If you haven't heard of Borlaug, he's one of my scientific heroes - it's due
to his work that Mexico's food production turned completely around, from wheat
importing to wheat exporting. He did this by essentially reversing natural
selection: each wheat plant in a field competes with the other for light, so
while humans plant them close to each other each generation will grow higher
and higher. This removes resources normally used for the generation of seeds,
so you get less grain. He crossed dwarf-varieties with high-yielding
varieties, so you got smaller plants which had more resources left over to
make grains, thereby greatly raising the amount of grains you get out of each
plant. No modern GM needed for this one.

He's estimated to have saved roughly a billion people form starvation and IMO
fully deserved his Nobel Prize.

(As an addendum, DDT isn't as bad as initially thought - if you use it
indiscriminately in the outside like they did initially, then it's a huge
health concern as it accumulates in the food chain.
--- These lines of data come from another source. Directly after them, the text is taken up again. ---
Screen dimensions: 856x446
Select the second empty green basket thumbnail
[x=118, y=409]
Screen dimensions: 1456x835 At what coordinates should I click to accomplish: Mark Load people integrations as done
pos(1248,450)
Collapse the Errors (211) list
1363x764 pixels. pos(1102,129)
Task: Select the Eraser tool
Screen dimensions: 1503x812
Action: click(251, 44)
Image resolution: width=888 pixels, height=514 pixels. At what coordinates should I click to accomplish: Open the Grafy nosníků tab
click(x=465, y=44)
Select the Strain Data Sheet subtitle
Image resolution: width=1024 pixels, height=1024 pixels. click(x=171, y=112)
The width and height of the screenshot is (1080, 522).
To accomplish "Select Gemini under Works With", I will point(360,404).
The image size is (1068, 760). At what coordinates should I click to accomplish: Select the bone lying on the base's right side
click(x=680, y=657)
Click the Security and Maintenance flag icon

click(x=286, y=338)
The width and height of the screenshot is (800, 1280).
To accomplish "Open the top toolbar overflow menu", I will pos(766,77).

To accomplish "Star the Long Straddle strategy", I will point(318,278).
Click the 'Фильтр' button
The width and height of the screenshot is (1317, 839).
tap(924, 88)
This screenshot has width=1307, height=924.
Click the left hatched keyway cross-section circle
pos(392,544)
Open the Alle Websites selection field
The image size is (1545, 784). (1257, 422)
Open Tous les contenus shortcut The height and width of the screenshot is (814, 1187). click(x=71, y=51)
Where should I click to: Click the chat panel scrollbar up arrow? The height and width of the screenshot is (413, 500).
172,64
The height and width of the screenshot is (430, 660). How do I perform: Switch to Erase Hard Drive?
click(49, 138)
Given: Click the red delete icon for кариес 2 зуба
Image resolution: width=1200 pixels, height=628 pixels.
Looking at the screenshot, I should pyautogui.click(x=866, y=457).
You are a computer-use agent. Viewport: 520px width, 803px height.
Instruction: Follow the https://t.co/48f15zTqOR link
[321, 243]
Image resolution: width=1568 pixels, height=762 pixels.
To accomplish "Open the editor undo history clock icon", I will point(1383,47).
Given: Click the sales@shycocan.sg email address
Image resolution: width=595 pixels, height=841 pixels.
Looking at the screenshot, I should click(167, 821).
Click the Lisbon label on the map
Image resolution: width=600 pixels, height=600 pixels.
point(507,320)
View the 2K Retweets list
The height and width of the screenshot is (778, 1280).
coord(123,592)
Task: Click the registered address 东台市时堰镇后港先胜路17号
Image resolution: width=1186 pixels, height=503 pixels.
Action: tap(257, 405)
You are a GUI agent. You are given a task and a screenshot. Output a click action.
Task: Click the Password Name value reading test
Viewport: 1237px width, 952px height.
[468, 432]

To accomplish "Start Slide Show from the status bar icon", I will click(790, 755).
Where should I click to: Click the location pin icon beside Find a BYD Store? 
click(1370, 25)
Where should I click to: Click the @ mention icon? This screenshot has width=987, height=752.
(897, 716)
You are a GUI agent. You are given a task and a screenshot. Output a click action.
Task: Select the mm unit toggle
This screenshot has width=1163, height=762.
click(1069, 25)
But if you use it targeted
inside homes it's highly effective, and it's still used for that today)

Edit:

>Yet in November 1945, just three months after atomic bombs were dropped on
Hiroshima and Nagasaki, the Nobel chemistry prize honoured the discovery of
nuclear fission.

This is an error that makes the article's point here moot - Hahn's Nobel Prize
is the Nobel Prize of _1944_ (so before the a-bombs were dropped), it was just
awarded in 1945.

------
hchenji
Why should we care how the science was applied?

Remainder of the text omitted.